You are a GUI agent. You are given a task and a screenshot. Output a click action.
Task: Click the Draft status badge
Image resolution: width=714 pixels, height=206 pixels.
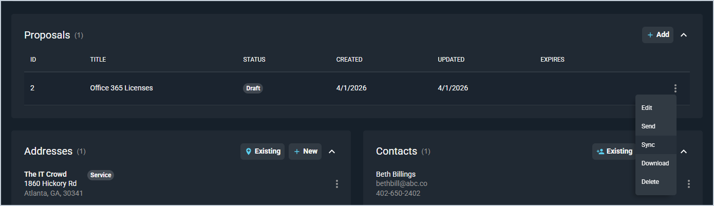coord(253,88)
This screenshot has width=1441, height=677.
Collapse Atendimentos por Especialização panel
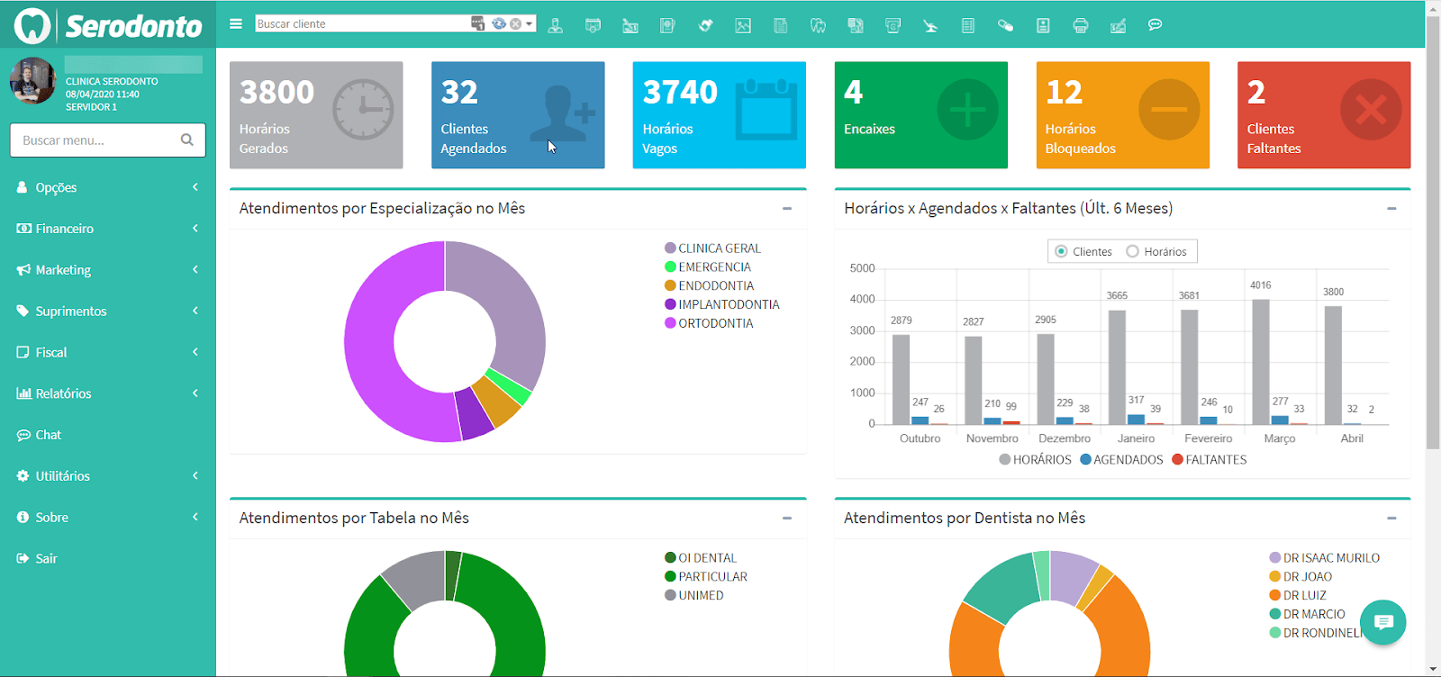click(787, 209)
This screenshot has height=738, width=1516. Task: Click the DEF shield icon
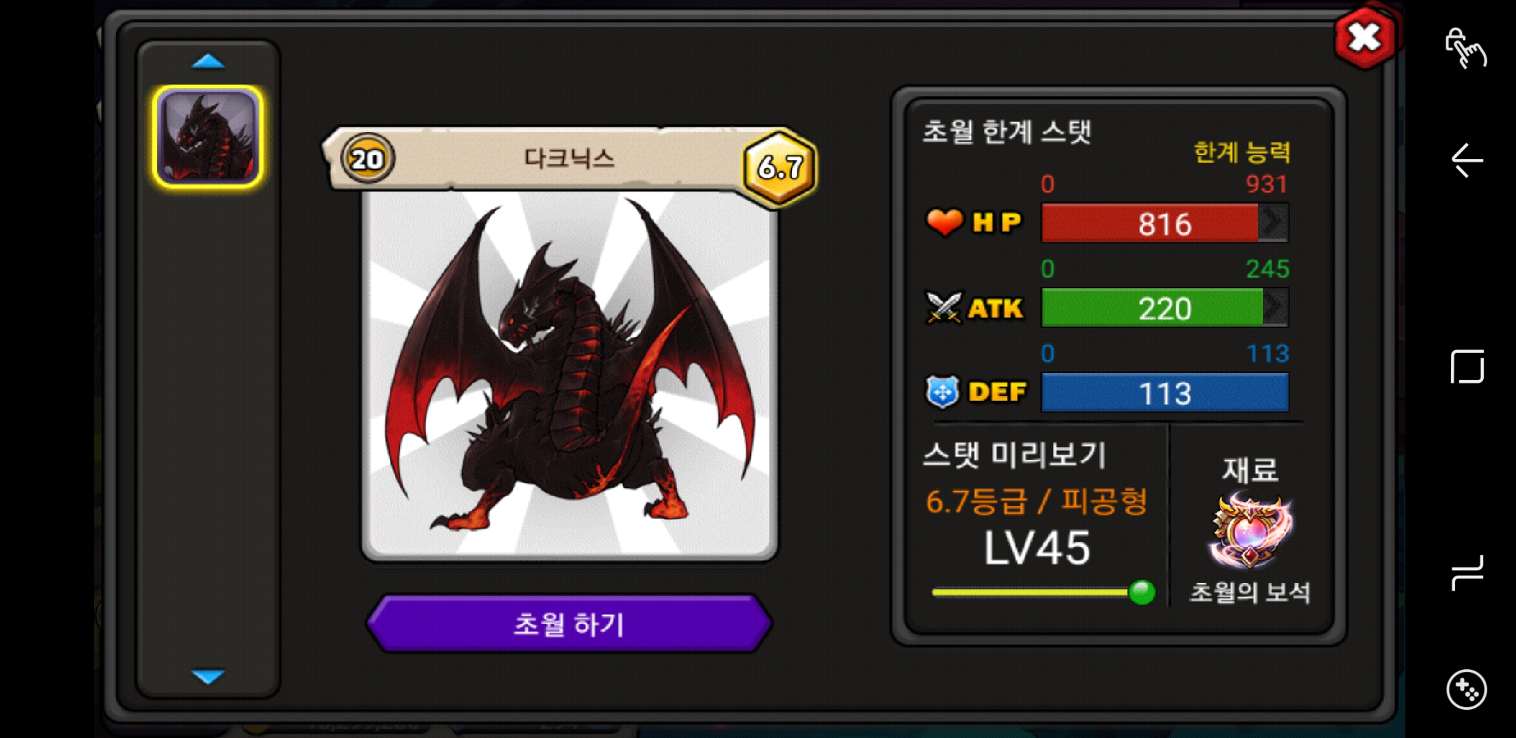[942, 392]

========================

With the pictures excluded, the line containing "This screenshot has height=738, width=1516." and every line after it through the end of the data above are to be transcribed exactly, and nothing more.

This screenshot has height=738, width=1516. Task: Click the DEF shield icon
[942, 392]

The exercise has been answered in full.